Der Weg

Veröffentlicht auf von Schütgens, Angelika (Blaufedermond)

Der Weg
Wir rollen durch unser Leben,
wie Glasmurmeln auf leichten Schrägen.
Wir stoßen auf ein Hindernis
und werden abgelenkt.
Zwangsläufig ändert sich der Weg,
mal mehr, mal weniger.
Vielleicht bleiben wir sogar irgendwo stecken,
bis das Hindernis sich auflöst.
Ist es zu groß, zu schwer, zu fest, kann es sein,
wir verharren dahinter bis in alle Ewigkeit.
Wir sind zu träge, um uns selbst zu befreien.

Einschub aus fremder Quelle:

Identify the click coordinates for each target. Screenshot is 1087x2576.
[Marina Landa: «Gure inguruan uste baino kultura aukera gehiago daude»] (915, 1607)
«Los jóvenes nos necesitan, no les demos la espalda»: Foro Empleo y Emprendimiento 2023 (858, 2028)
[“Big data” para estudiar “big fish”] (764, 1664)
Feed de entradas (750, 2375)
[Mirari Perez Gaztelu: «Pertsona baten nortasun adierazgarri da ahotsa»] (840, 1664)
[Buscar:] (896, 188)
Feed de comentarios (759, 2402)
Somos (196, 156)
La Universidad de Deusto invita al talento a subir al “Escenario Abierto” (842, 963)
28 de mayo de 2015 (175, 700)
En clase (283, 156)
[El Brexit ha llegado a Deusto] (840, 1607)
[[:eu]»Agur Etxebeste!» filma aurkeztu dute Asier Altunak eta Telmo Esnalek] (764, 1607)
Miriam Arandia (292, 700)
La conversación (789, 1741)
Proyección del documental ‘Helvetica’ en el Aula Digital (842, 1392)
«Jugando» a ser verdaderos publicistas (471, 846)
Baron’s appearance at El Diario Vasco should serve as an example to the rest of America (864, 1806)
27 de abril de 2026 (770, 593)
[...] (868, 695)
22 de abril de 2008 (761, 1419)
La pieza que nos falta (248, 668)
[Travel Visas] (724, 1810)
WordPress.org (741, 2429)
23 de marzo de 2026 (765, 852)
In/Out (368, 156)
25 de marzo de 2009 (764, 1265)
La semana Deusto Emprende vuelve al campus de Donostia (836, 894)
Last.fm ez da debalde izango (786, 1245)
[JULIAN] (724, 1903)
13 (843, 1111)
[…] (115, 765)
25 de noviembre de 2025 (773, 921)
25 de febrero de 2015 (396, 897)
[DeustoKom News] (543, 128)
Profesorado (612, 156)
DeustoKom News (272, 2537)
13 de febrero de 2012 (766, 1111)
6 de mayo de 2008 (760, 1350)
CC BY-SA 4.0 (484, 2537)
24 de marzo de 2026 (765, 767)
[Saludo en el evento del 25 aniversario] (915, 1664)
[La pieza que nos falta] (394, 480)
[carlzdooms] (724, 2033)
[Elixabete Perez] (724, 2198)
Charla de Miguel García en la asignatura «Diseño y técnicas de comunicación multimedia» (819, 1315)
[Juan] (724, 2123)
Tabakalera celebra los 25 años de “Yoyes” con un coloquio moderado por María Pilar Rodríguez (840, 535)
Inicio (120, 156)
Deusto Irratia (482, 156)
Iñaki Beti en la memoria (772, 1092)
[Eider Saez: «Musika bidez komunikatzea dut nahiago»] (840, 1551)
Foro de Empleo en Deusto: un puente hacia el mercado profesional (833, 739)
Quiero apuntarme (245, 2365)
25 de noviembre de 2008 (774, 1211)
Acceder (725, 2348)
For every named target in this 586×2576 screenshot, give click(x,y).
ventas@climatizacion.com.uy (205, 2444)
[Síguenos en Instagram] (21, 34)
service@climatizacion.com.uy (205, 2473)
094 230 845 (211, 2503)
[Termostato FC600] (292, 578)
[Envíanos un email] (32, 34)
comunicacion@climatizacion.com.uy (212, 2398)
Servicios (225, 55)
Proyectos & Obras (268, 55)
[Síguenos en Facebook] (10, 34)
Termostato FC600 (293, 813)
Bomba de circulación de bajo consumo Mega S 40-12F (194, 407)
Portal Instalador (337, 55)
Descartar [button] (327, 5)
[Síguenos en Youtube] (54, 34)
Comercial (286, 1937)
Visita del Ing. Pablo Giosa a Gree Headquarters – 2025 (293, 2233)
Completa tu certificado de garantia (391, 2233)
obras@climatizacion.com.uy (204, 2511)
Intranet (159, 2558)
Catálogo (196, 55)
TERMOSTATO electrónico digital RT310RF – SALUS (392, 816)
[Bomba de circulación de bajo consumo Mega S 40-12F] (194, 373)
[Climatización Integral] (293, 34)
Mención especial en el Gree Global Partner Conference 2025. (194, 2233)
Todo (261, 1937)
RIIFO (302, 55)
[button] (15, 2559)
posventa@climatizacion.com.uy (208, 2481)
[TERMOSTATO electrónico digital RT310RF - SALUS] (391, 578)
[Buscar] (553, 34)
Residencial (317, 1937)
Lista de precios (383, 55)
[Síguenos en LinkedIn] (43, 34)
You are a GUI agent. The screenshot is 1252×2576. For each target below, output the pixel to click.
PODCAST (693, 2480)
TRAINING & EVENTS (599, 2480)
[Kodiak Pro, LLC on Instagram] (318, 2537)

Wir brauchen einen Anstoß,
einen Ruck, eine Erschütterung, ein Leid, einen Schmerz,
etwas das uns bewegt.
Oft finden wir es gut, uns nicht bewegen zu müssen.
Wir genießen die Starre, das Nichtstun.
Wir richten uns in ihr ein, weil es bequem ist.
Doch der Schatten, der auf uns fällt
wird immer dunkler.
Es wird kälter.
Aber je dunkler, kälter es wird, umso unbeweglicher werden wir.
Wir spüren bald, dass es schmerzt,
wenn uns jetzt etwas von außen bewegt.
Doch die neue Bewegung
lässt all den angesammelten Schmutz von uns abfallen.
Unsere Farben treten wieder hervor
unsere neue Transparenz reflektiert das Licht,
das nun wieder auf uns trifft
und wir strahlen auch aus uns heraus.
Selbst wenn der Anstoß weh tat,
der Weg ein anderer und vielleicht sehr unbequem wurde,
alle Bewegung und ein unsicheres Leben ist besser,
als das stille, ängstliche Verharren im Schatten
und in der Dunkelheit der Seele,
die längst wusste, dass wir uns bewegen sollten/müssten.
Wir warten auf Sicherheit, die es nicht gibt.
Jede Entscheidung birgt ein Risiko,
das Steckenbleiben ebenso wie ein neuer Weg.
Doch wir sind keine Murmeln, die zur Untätigkeit verdammt sind,
wenn wir in eine Sackgasse geraten.
Wir können uns alleine befreien
und doch warten wir oft bis wir den Holzhammer
des Schicksals zu spüren bekommen,
das uns wieder in die Bewegung bringt,
um dorthin zu gelangen, wo wir frei sind
und uns weiter entfalten können.
Wo wir, frei von unseren Begrenzungen,
unsere Individualität und Kreativität leben können.
Jede Farbe, die im Licht erstrahlen darf,
macht das Leben, unsere Welt ein bisschen bunter.